Achterberg's 2005–06 season was less successful. After spending most of the season sidelined with injuries, he was replaced by Steve Wilson and Dino Seremet, who was on loan from Luton Town. Achterberg's chances of re-establishing himself as Tranmere's first choice goalkeeper in 2006–07 were hampered by the signing and good form of veteran journeyman Gavin Ward. Later in the season, an injury to Ward gave Achterberg a chance, but a re-occurrence of his own injury problems saw him sit out the closing months of the season.

Achterberg's contract expired in May 2007 and he was released by Tranmere on 25 May. This resulted in uproar from many Tranmere fans, who believed that Achterberg deserved a testimonial match, despite him falling just short of the ten years' service usually required to earn a testimonial at a club. On 31 May, however, he was given a two-year coaching and player contract with Tranmere. Achterberg made his 300th Rovers appearance in the opening day game of the 2008–09 season against Swindon Town. Achterberg had his testimonial game in 2009 for Tranmere against an Everton XI.

==Coaching career==
After retiring from playing in 2009 with Tranmere Rovers, Achterberg joined Liverpool in June 2009 as a goalkeeping coach of the reserve and academy goalkeepers before being promoted to first-team goalkeeping coach in summer 2011.

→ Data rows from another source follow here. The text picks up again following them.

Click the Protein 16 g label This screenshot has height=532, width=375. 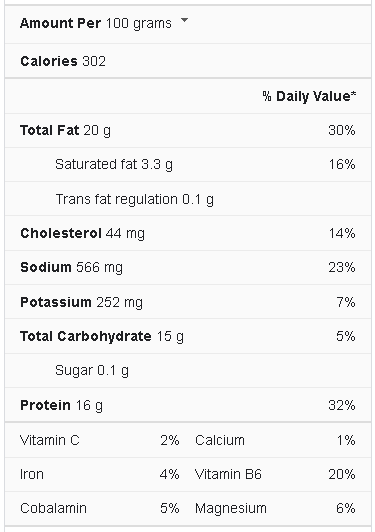coord(61,405)

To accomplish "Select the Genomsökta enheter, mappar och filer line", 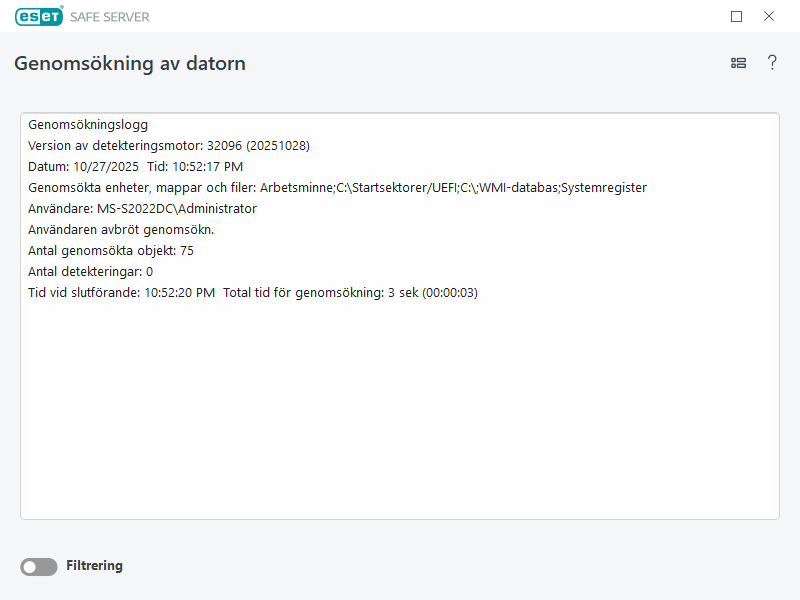I will point(337,188).
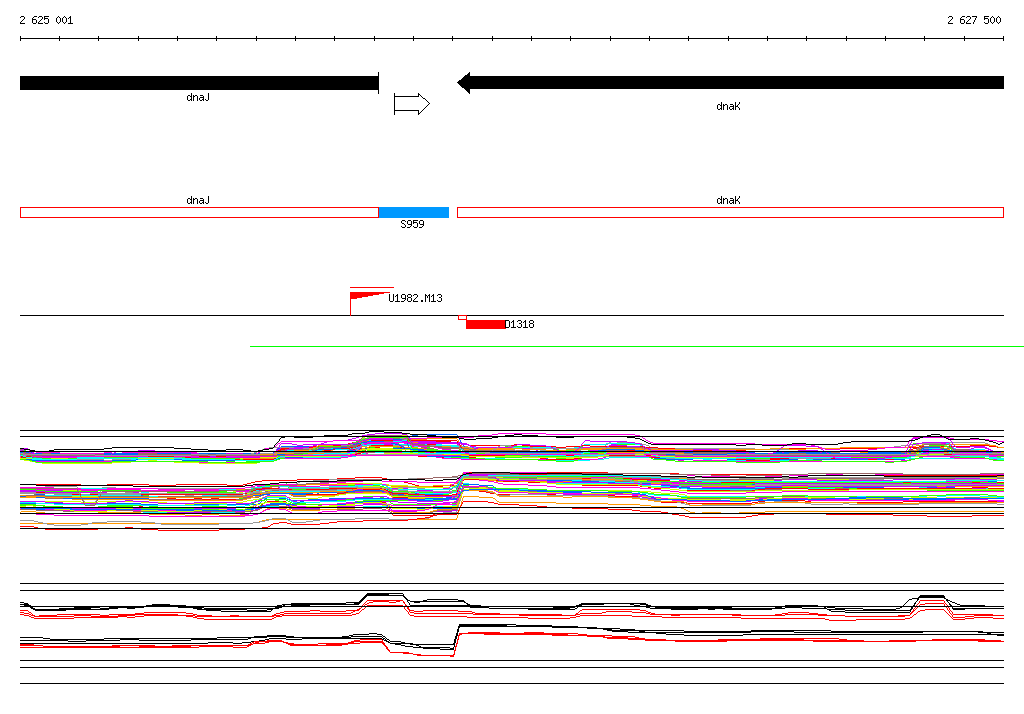This screenshot has height=714, width=1024.
Task: Click the white outlined arrow between genes
Action: [411, 104]
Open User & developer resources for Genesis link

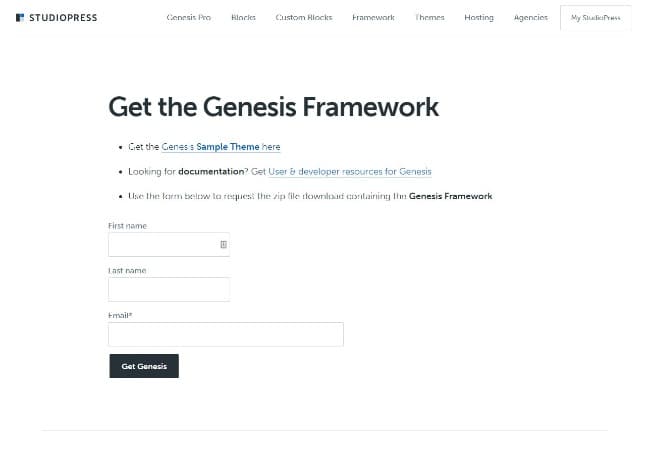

On 19 July 2018, Liverpool officially confirmed the signing of Serie A Goalkeeper of the Year Alisson, for a fee of £66.8 million (€72.5 million), making him the most expensive goalkeeper of all time, surpassing the transfers of Ederson (most expensive in pound sterling) and Gianluigi Buffon (most expensive in Euros). The record stood for only four weeks, when Chelsea signed Kepa Arrizabalaga for a reported £71.6 million (€80 million) from Athletic Bilbao.

In his first season under Achterberg, Alisson kept a total of 21 clean sheets in Premier League, and won the Golden Glove. By doing so he broke the record of former Liverpool goalkeeper Pepe Reina for the most clean sheets by any Premier League goalkeeper in their debut season. In the Champions League knockout stages, meanwhile, Alisson played a starring role as Liverpool advanced to their second consecutive final in the competition; in their second-leg semi-final at home to Barcelona, he made a number of impressive saves as Liverpool overturned a 3–0 first leg deficit to advance past their opponents with a 4–0 home win. In the final on 1 June 2019, Alisson kept a clean sheet for Liverpool as they defeated Tottenham Hotspur 2–0, making eight saves in the process, as Achterberg won his second trophy with the club.

Earlier in the season, Alisson praised Achterberg in a post on Liverpool's official website. He said, “John has proved to be not just a great goalkeeping coach but a great guy, a great person. Since I arrived I’ve noticed he’s loved by all here. He leaves me very calm and relaxed on a day-to-day basis and we learn from each other’s work. I’ve pointed out some areas that contribute to his work and likewise he has helped me with things I can improve in on the pitch."

On 16 May 2021, Alisson scored a dramatic late winner in a 2–1 victory against West Bromwich Albion, making him the sixth goalkeeper to do so in the Premier League. With Liverpool chasing a spot in the top four and the score tied at 1–1, Achterberg yelled at Alisson to come up for a Liverpool corner in the 95th minute. The corner, taken by Trent Alexander-Arnold, found Alisson who managed to score with a header, the first goal scored by a keeper in a competitive match in Liverpool's 129-year history.

On 1 May 2024, it was reported that Achterberg was set to leave the club, after 15 years at Liverpool. This follows his contract expiring at the end of the season, as well as his intention to embark of a new challenge following the expected departure of manager Jurgen Klopp. On 17 May 2024, Klopp announced during his final press conference that Achterberg is set to join Saudi Pro League side Al-Ettifaq as part of the coaching staff led by manager and former Liverpool captain Steven Gerrard. Al-Ettifaq confirmed his arrival to the club on 16 June 2024.